Did you ever hear of Eddie and Sylvia Brown, a prominent business couple living in Maryland?
Well, neither had I. But on Friday the Maryland Historical Society named them "Marylanders of the Year."
Burt Kummerow, left, president of the Maryland Historical Society, is pictured here with C. Sylvia Brown and Eddie C. Brown at a luncheon honoring the Browns as Marylanders of the Year. (Photo: Courtesy of Maryland Historical Society)
As a Charlotte-based website, it’s normally not our thing to look halfway up the Eastern Seaboard in search of folks to write about. But I came across the Browns’ story last week and found it simply too inspiring to keep to myself.
Over the last 15 years, the Browns have given more than $22 million to various causes, much of it going to benefit inner-city youths.
It seems Brown knows something about poverty.
He grew up poor in rural Apopka, Fla. Always a good student, his academic success prompted a local businesswoman to fully subsidize his education at Howard University, where he earned an electrical engineering degree in 1961.
Brown never met his benefactor but knew he wanted to do the same for other poor black youngsters.
After college he joined IBM as an engineer, earned an MBA and worked as an investment manager for T. Rowe Price before founding Brown Capital Management in 1983. His Baltimore-based business was soon able to amass more than $6 billion in assets under management.
In 1996 the Browns established the C. Sylvia and Eddie C. Brown Family Foundation.
Their largest overall gift was $6 million to help build the $20 million Brown Center on the urban campus of the Maryland Institute College of Art (MICA) in Baltimore. They also underwrote a number of full scholarships for African American students to attend MICA.
Their second-largest gift was $5 million to the Turning the Corner Achievement Program (TCAP) that guides inner-city Baltimore youth towards success.
They gave a $1 million challenge grant to the Enoch Pratt Free Library -- the largest donation in the library’s 129-year history. Its purpose was to make widely available the library's collection of African American literature then stored in a basement area.
The Reginald F. Lewis Museum of Maryland African American History & Culture received a $1 million challenge grant from the Browns to help establish an endowment.
The couple gave other large gifts, of course, but you get the point.
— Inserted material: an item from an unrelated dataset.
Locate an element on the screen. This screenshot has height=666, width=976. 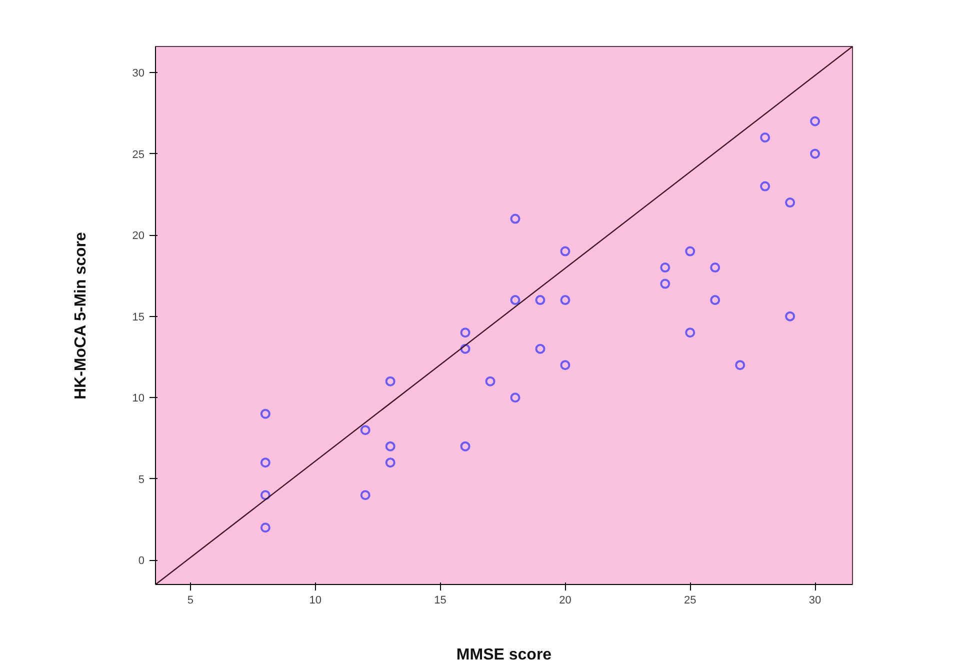
y-tick-label: 10 is located at coordinates (138, 398).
At last week’s awards luncheon, Eddie Brown explained an underlying theme of his giving: “We have tried to create a model of philanthropy that spurs other African Americans of means to become more involved with charitable giving to our community,” he was quoted as saying. “Most of our grants require that other African Americans give up to a third of our gift. Both of us have been very pleased with the results achieved.”
Well done, Mr. and Mrs. Brown. Well done.